DPhil in Information, Communication and the Social Sciences
Our DPhil programme in Information, Communication and the Social Sciences provides an opportunity for cutting edge research into the societal implications of the Internet and related technologies in the context of this dynamic and supportive multi-disciplinary department.
Over the course of the three to four year programme, students are expected to produce an important and original piece of scholarship which will make a significant contribution to this new and exciting field. Our DPhil students are required to take two core courses, which provide the conceptual, theoretical and methodological foundations for rigorous study of the Internet.

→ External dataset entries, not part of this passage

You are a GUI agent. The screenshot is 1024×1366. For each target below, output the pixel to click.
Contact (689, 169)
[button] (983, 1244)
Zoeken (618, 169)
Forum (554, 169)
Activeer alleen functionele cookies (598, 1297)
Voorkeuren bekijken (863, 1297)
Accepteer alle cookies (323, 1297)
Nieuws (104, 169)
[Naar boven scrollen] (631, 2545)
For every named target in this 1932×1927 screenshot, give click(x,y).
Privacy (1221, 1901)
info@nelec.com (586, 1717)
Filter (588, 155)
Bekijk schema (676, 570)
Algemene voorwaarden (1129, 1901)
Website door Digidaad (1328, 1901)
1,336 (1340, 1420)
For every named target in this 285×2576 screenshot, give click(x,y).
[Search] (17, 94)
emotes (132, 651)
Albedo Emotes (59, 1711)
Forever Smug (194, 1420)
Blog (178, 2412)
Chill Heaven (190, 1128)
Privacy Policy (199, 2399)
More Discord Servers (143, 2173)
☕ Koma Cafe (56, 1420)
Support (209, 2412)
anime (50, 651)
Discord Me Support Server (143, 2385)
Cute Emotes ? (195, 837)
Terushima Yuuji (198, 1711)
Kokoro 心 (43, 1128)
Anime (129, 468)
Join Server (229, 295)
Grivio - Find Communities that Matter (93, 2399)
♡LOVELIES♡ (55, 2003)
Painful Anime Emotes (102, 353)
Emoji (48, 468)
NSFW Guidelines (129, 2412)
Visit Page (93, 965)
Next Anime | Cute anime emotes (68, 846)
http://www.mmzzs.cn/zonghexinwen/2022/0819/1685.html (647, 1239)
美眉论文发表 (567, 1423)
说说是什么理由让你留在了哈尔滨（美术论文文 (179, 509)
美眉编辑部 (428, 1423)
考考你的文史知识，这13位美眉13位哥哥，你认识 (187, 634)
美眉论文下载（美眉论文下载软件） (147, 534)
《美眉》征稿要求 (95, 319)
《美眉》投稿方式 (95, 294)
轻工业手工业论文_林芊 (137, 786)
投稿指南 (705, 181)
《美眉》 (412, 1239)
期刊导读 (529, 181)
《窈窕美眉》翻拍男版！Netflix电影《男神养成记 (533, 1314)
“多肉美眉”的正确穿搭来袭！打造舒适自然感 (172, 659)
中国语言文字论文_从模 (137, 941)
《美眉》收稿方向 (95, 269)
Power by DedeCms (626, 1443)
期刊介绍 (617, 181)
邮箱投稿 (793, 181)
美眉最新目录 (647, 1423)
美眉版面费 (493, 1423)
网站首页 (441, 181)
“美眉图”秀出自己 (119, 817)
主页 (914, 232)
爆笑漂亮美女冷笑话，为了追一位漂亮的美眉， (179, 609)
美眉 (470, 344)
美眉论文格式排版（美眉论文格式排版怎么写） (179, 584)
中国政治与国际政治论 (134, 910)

On completion, it is expected that our students will have the qualities and transferable skills necessary to excel in teaching, research, policymaking, or business in their studied fields, including abilities to design new technologies and to predict and analyse their impacts.
Why choose the OII?
The OII is a world-leading centre for research and study of the Internet and its social implications, and we pride ourselves on providing a stimulating and friendly environment in which students can flourish. In addition to a busy calendar of seminars, conferences and social events, regular brownbag seminars engage faculty and students in discussion of ongoing research, whilst DPhil students have weekly opportunities to present their work to their peers and are encouraged to use online social tools for academic debate.
Understanding the societal implications of the Internet and related ICTs requires the joining of different disciplinary perspectives. As a multi-disciplinary department, the OII offers DPhil students the opportunity either to undertake research within a single discipline (such as politics or sociology) or to address research questions which can only be answered by drawing on contributions from across different disciplines.
The intellectual life of the department is marked by a willingness to discuss and collaborate across disciplines, and students intending to study at the department are expected to embrace this ideal. We provide dedicated student working space in open plan offices with PCs available as needed. A common room is available for use by staff and students, as is our library collection of Internet-focused texts and journals.
About our students
Up to four students will normally be admitted per year. We are looking for candidates who display the talent, creativity, and enthusiasm necessary to perform outstanding research that will make a difference - to ask original, concrete questions and to adopt incisive methodologies for exploring them, in order to help positively shape the development of digital networked space and those whose lives are affected by it. Meet our students.
Many of our students return to academic study after time spent in employment, and we welcome the insight and experience that mature students bring to the department.
DPhil student (2006- )
Three years ago I came across the OII for the first time. I was studying Globalization and Communications in Leicester, having already gained a background in Media Studies and Computer Science from Germany. The OII seemed like the perfect place for someone with a firm interest in the social aspects of the Internet who felt a bit caught between all the disciplinary stools. From the very start of my DPhil the OII has indeed been that comfortable home for me: providing seminars and guidance from real experts, stimulating discussion with my DPhil colleagues and the freedom to pursue whatever topic you fancy. For Oxford as a whole: as long as you don't take its strange traditions too seriously it's actually a really good place to spend some time of your life.
DPhil student (2006-2010)
When looking for a place to bring my research backgrounds in Computer Sciences and Intellectual property law together, I found the OII to be the obvious choice. Only a few places offer the openness required for truly multidisciplinary research. The OII brings together the resources I need to explore the borderline between law, technology and society without forcing me into the boundaries of a particular academic discipline. At the OII I have found a vibrant community with a broad scope of backgrounds and experiences, making it a truly distinctive and exciting environment to be in. I particularly appreciate the OII's global network of close links with other leading research centers and projects, which provides me with access to amazing case studies and challenging academic discourse.